> [What the task requires]: Please copy, word for word, the line holding "Viewport: 1376px width, 769px height." and each line that follows it through the end of the entries, omitting any pictures.

########################################

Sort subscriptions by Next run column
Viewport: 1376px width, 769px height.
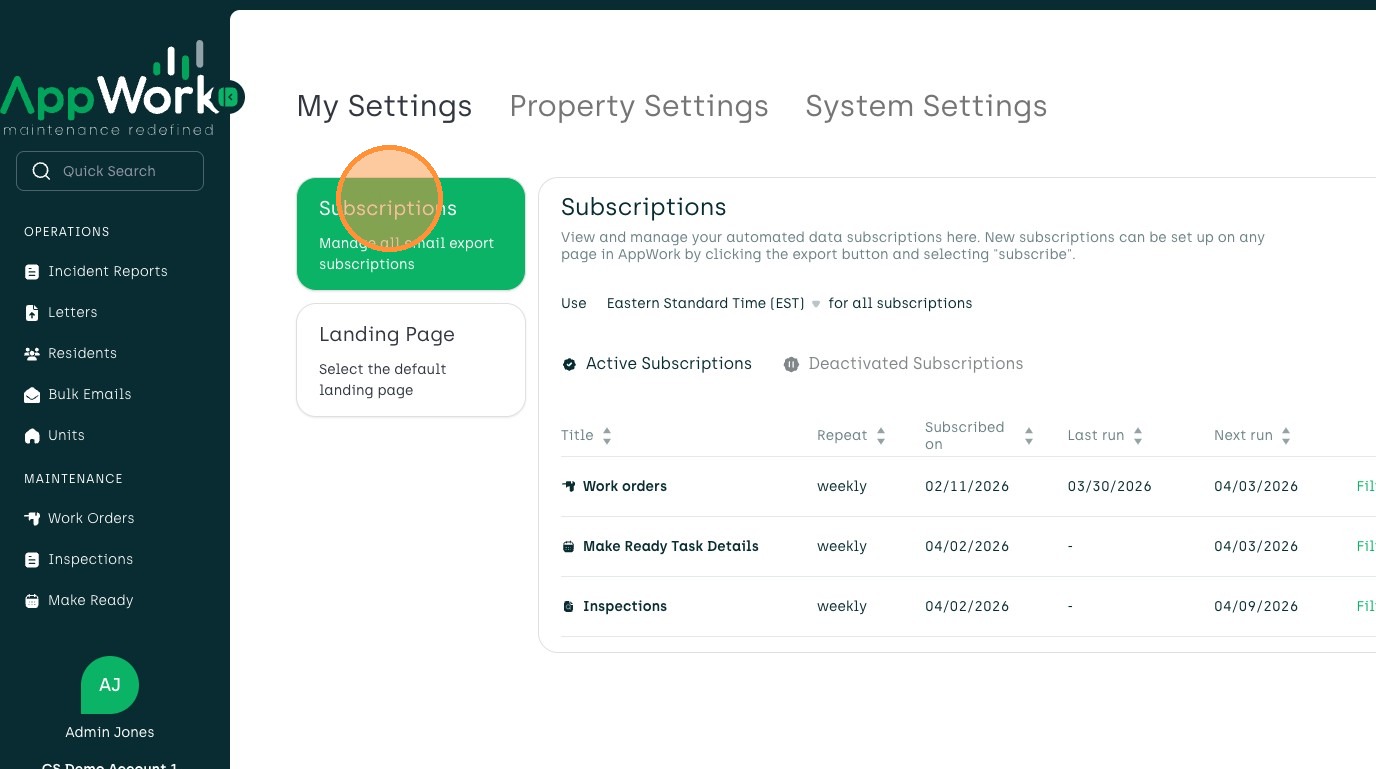tap(1285, 436)
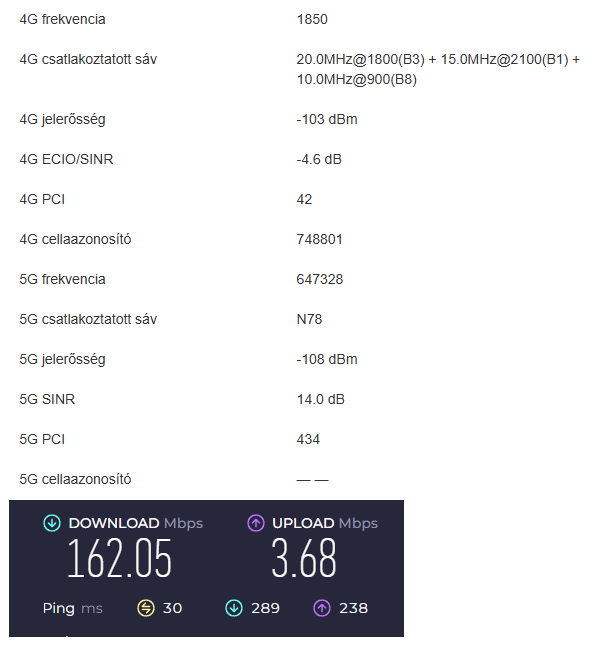
Task: Click the Ping ms label
Action: [x=73, y=609]
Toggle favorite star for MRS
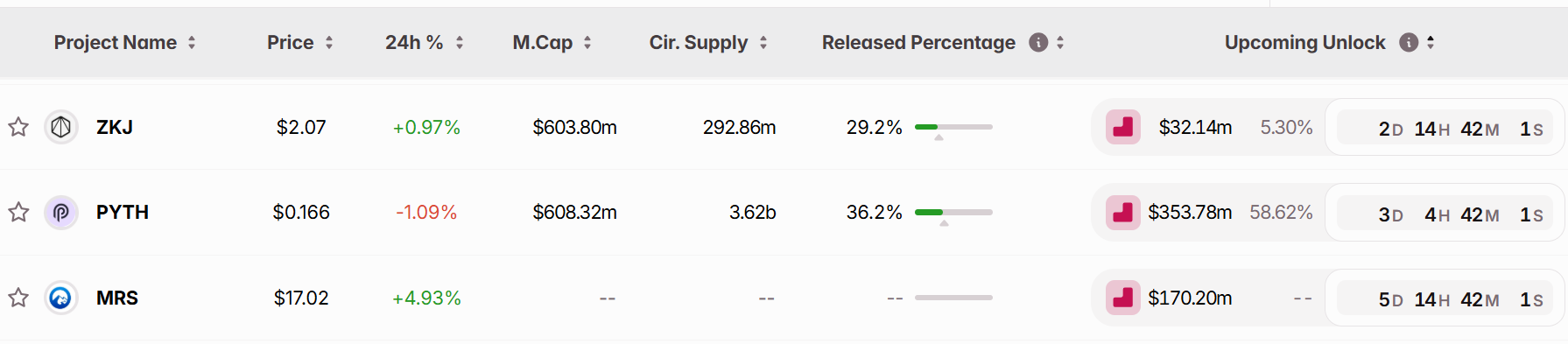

########################################

> [Your response]:
Viewport: 1376px width, 769px height.
tap(1285, 436)
Task: Click the Ping ms label
Action: [x=73, y=609]
Toggle favorite star for MRS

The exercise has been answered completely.